Title: Winter Garden
Author: Kristin Hannah
Release Date: February 2, 2010
Publisher: St. Martin’s Press
Genre: Women’s Fiction
Source: Amazon Vine
Rating: 4 out of 5
Meredith has always been the responsible daughter in the Whitson family. She has lived near her parents, and even took over the family business from her dad, putting aside her own dreams. Nina, on the other hand, is impulsive and always on the go. As a photojournalist, she is on the run, rarely coming home to spend time with her family.
When Meredith and Nina’s beloved father sickens, however, everything comes to a crashing halt. The girls have never been close to their mother Anya, a cold woman who has never shown them a mother’s love. However, as the women come together to deal with their sadness, they must also contend with their own personal issues.
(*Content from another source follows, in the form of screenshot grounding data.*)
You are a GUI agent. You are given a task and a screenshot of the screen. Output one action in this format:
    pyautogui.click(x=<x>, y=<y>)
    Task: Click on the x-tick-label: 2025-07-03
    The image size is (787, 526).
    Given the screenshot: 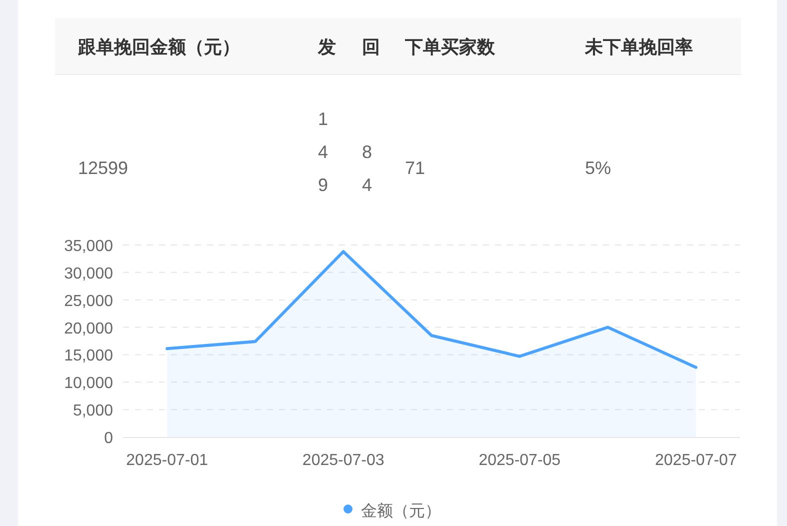 What is the action you would take?
    pyautogui.click(x=343, y=460)
     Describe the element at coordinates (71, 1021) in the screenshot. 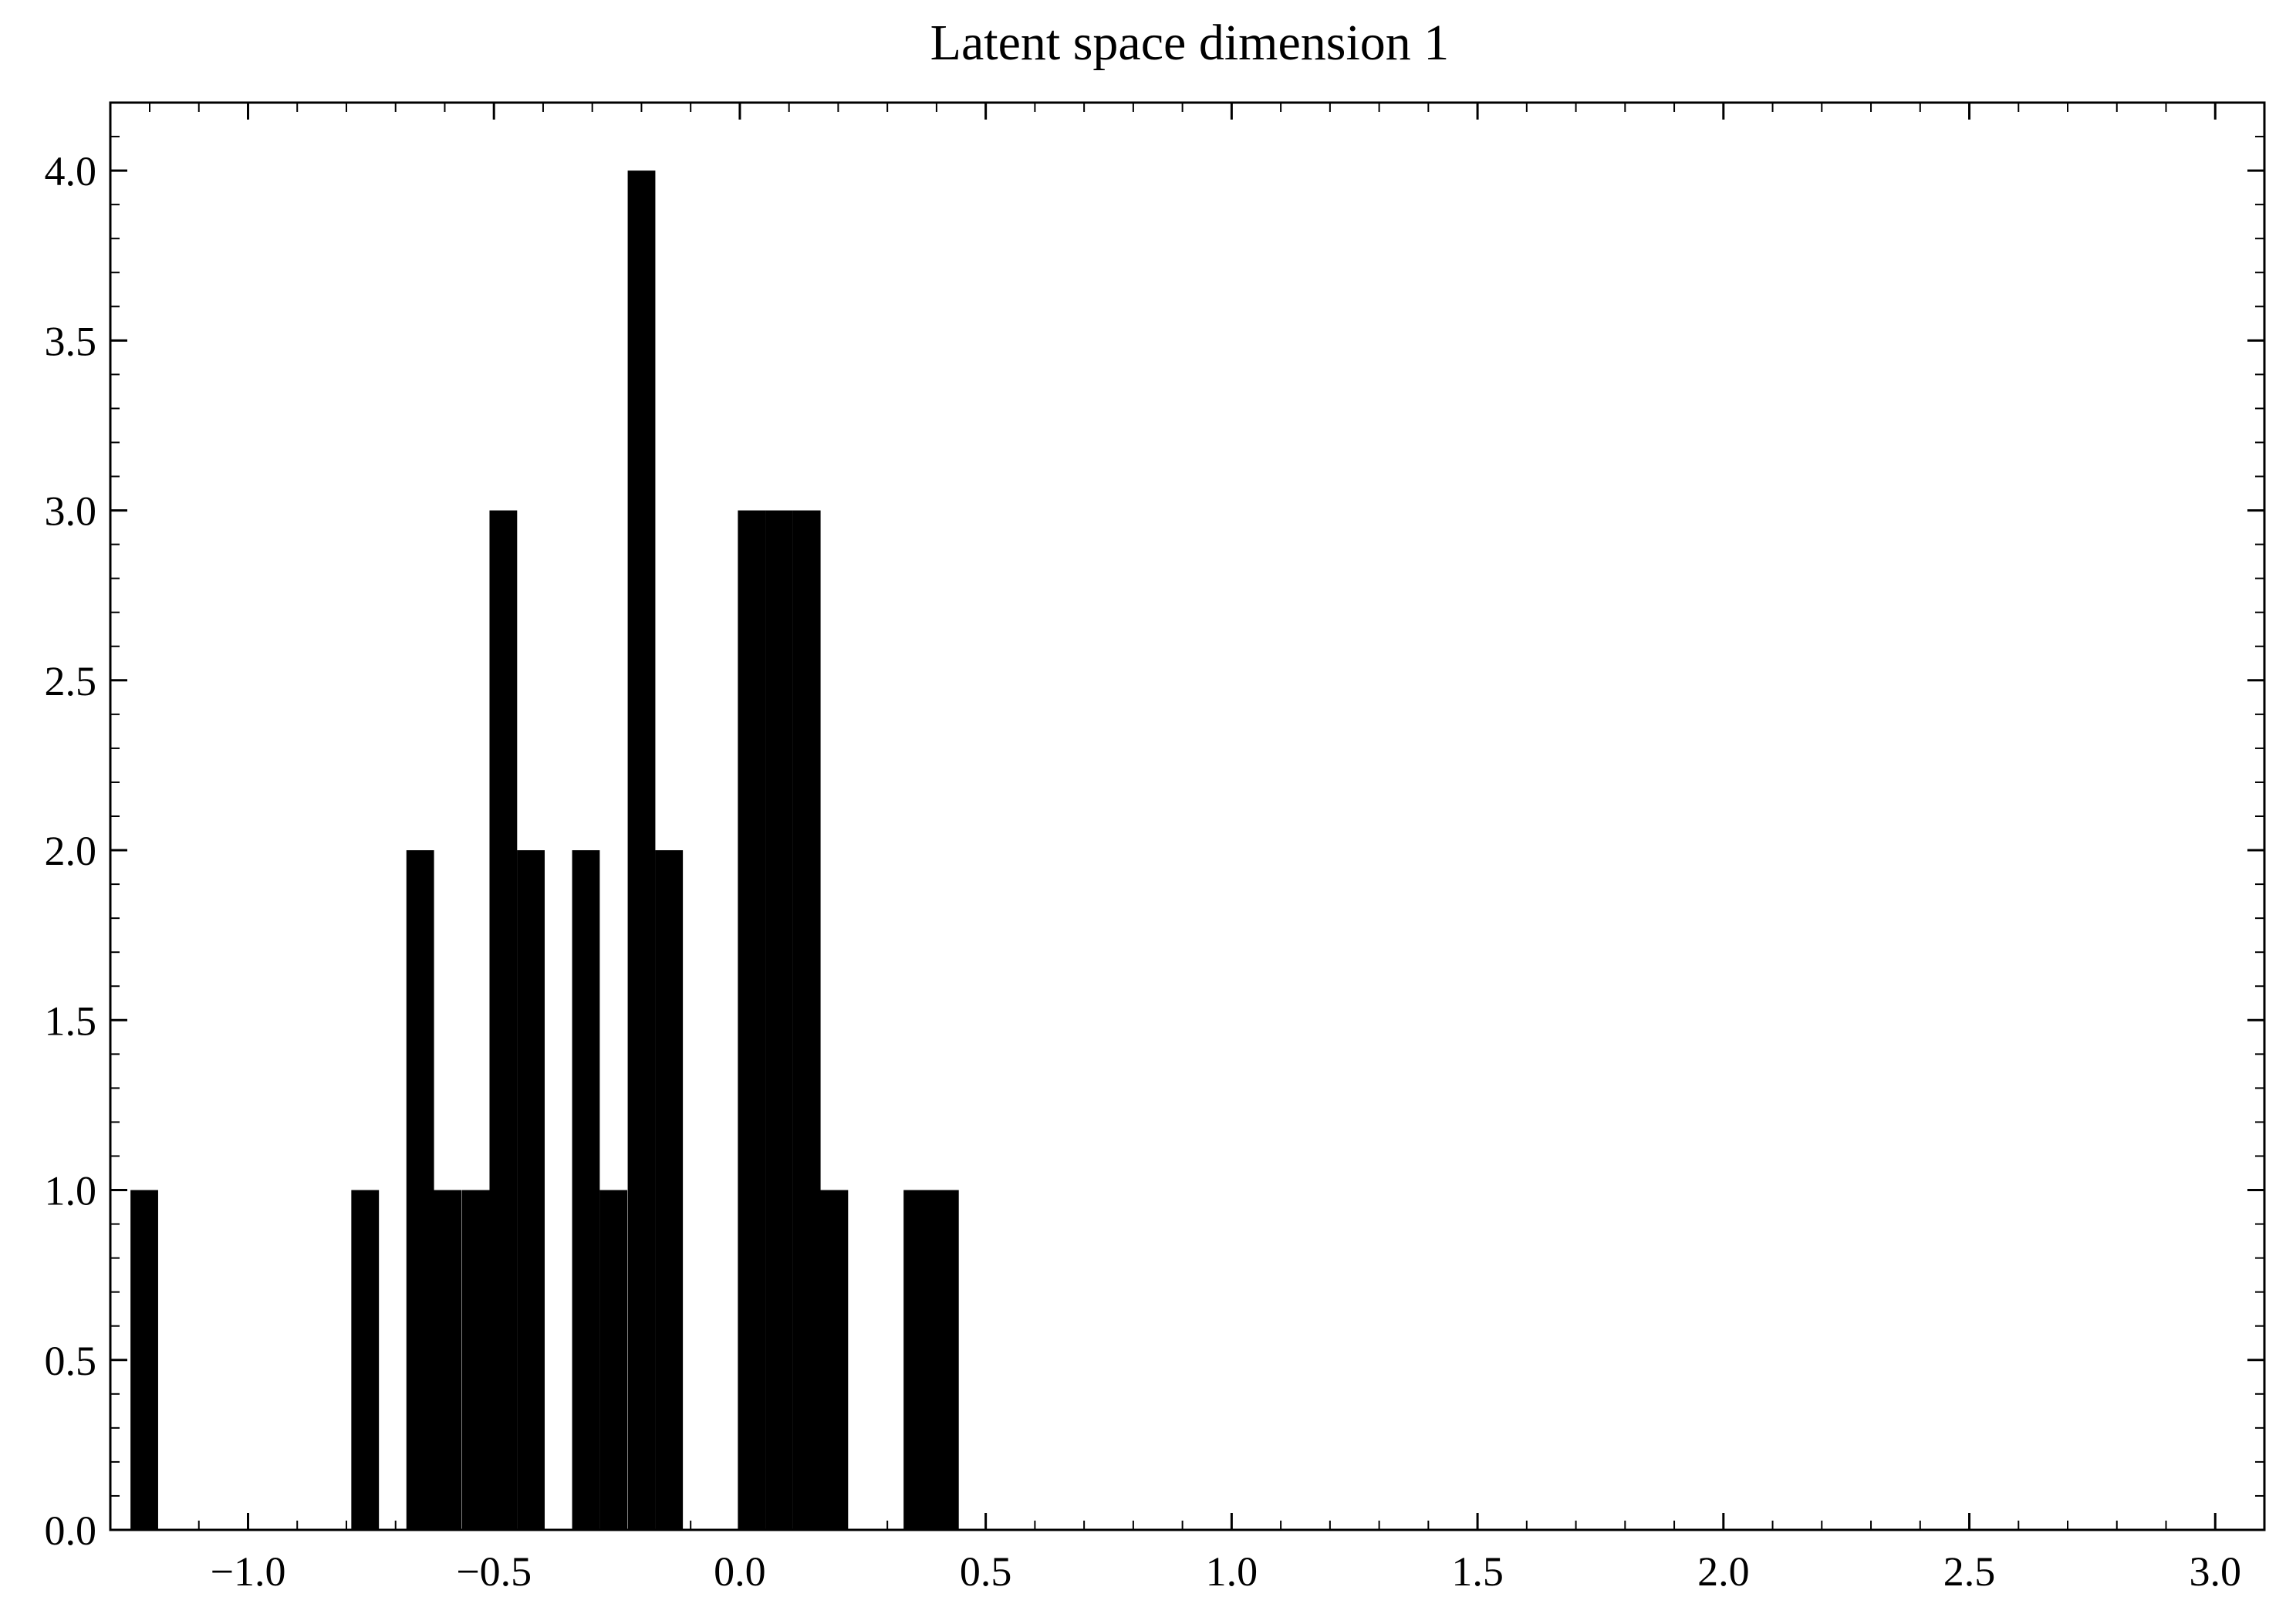

I see `y-tick-label: 1.5` at that location.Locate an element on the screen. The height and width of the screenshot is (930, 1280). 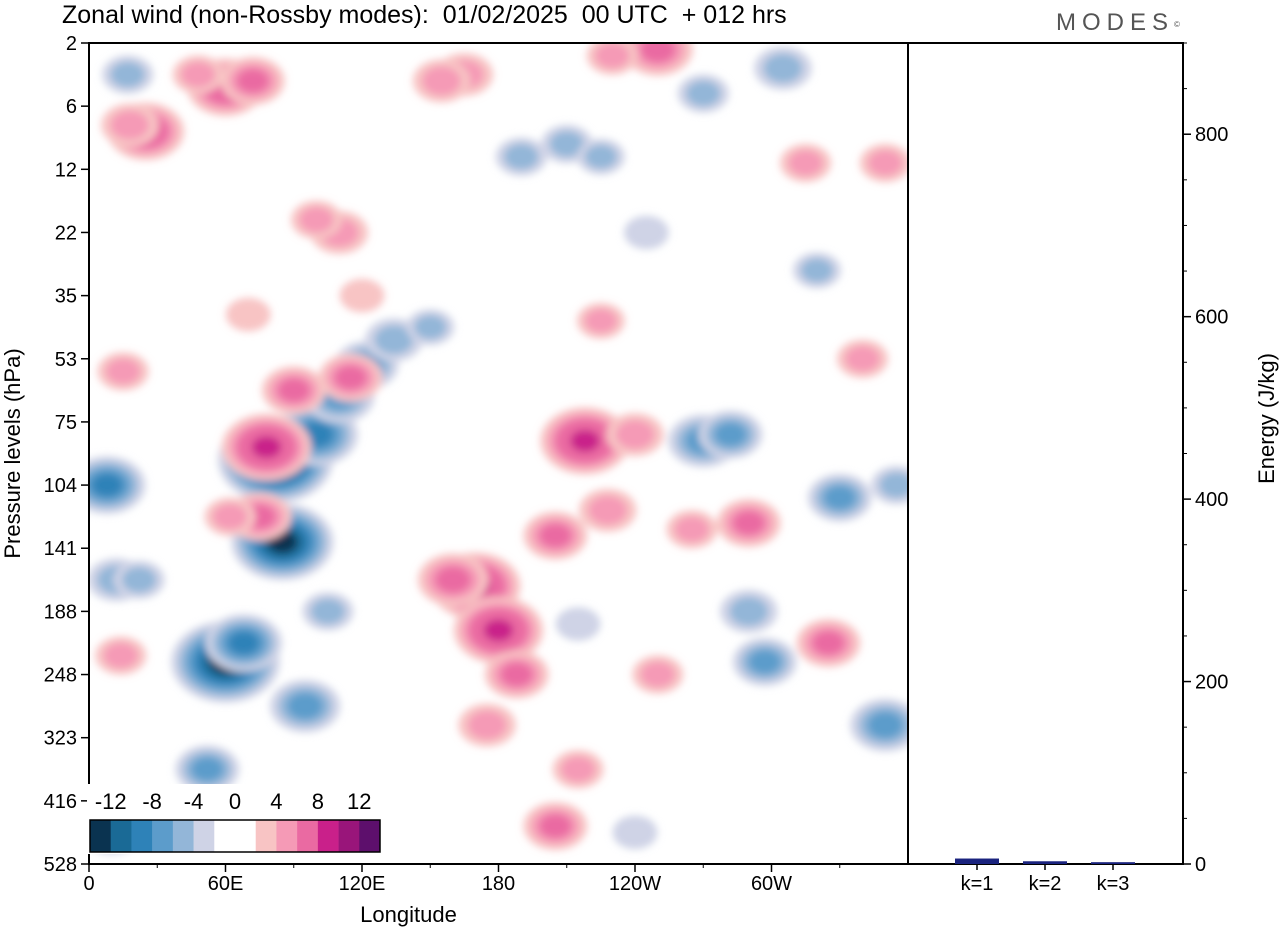
energy-axis-label: Energy (J/kg) is located at coordinates (1266, 418).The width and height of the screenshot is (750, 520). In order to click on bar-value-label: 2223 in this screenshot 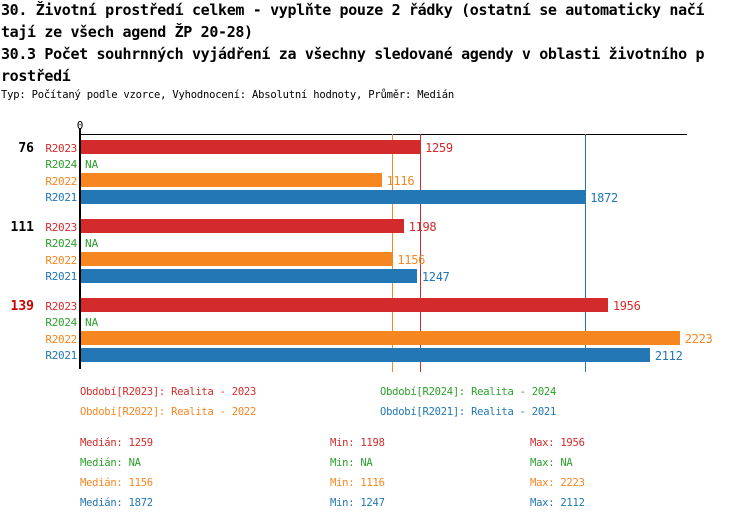, I will do `click(698, 339)`.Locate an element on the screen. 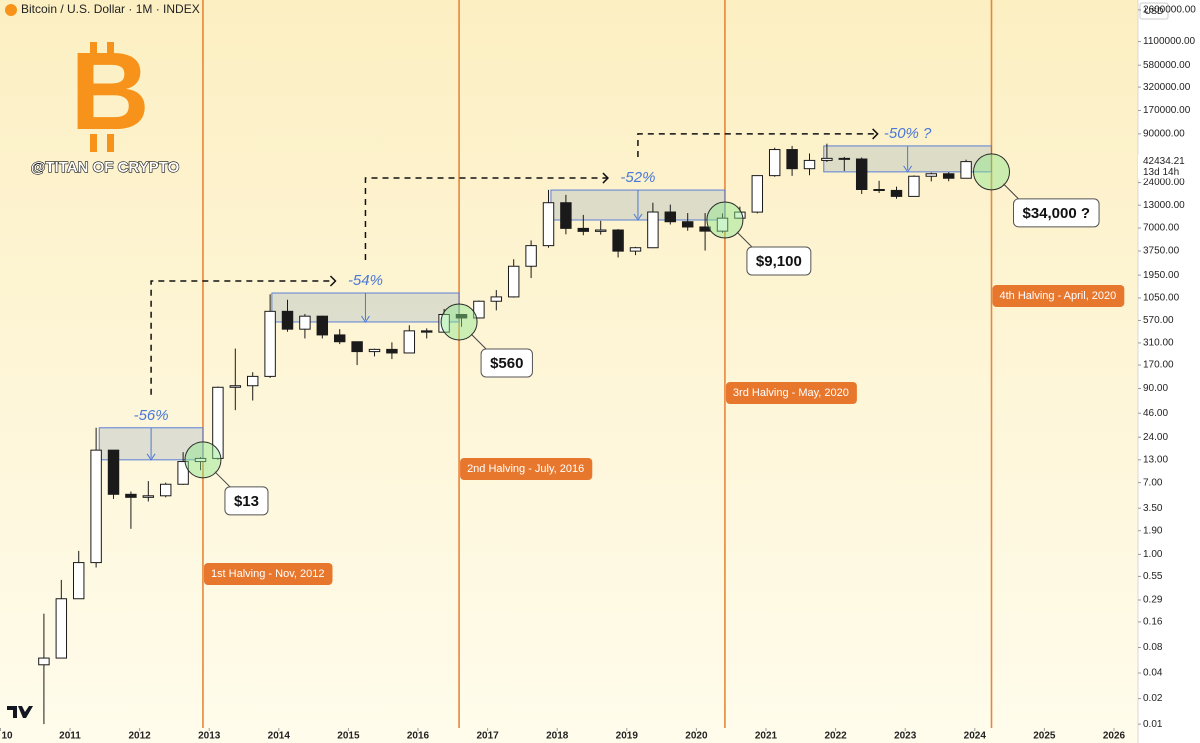  callout-label: $560 is located at coordinates (506, 364).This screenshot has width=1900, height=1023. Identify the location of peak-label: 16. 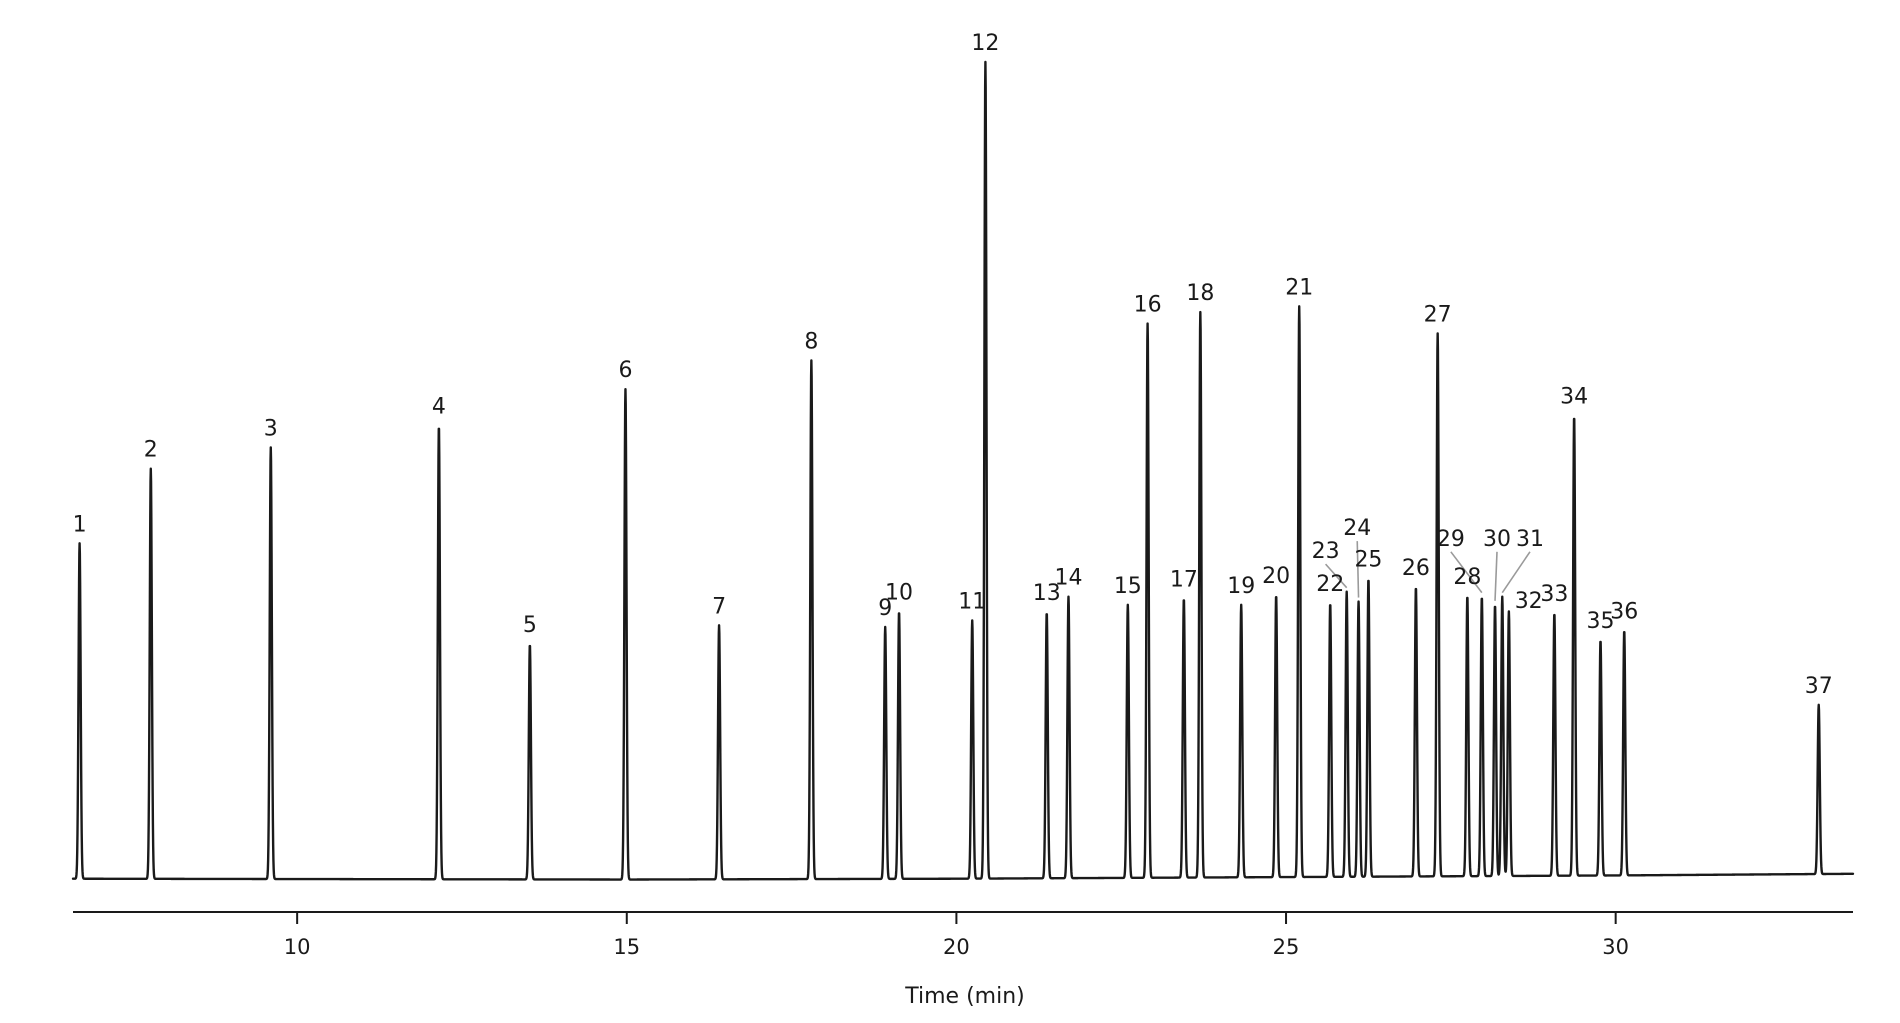
(1148, 306).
Kristin Hannah is always great for a tear-jerker of a women’s fiction novel, and Winter Garden is no exception. This time she deals with the lack of a mother’s love and what it can do to two women. Meredith is so closed off, though it’s easy to understand why. She’s always been the dependable one, so she hasn’t really given her own needs a second thought. It’s always been about what others want. Therefore, when she takes some time in this book to really examine herself, it’s gratifying to see her indulge herself and begin to consider what she wants.
Nina, on the other hand, is self-indulgent to the extreme, but not in a way that make the reader dislike her. Because her mother never seemed to love her, she’s always running away. She doesn’t trust people enough to get close to them, so being on the move constantly works for her. When she slows down, she is forced to deal with the repercussions of her actions and realize that it’s not a healthy way to live.
Anya was really difficult. It’s clear from the beginning of the novel that there is something from her past, some dark reason that she is so cold to her daughters. Often times, she is downright mean, leaving them searching for her love, only to be disappointed time and again. It’s a difficult thing to excuse, and even after you hear her (admittedly horrifying) story, it’s hard to completely forgive her for being horrible to her daughters for so long.
Winter Garden was an interesting novel that’s a great read for a cold, snowy day. Though the ending is tied up a little too easily and neatly, it’s the character development and introspection that really makes it worth reading. Fans of women’s fiction novels should definitely consider picking this one up.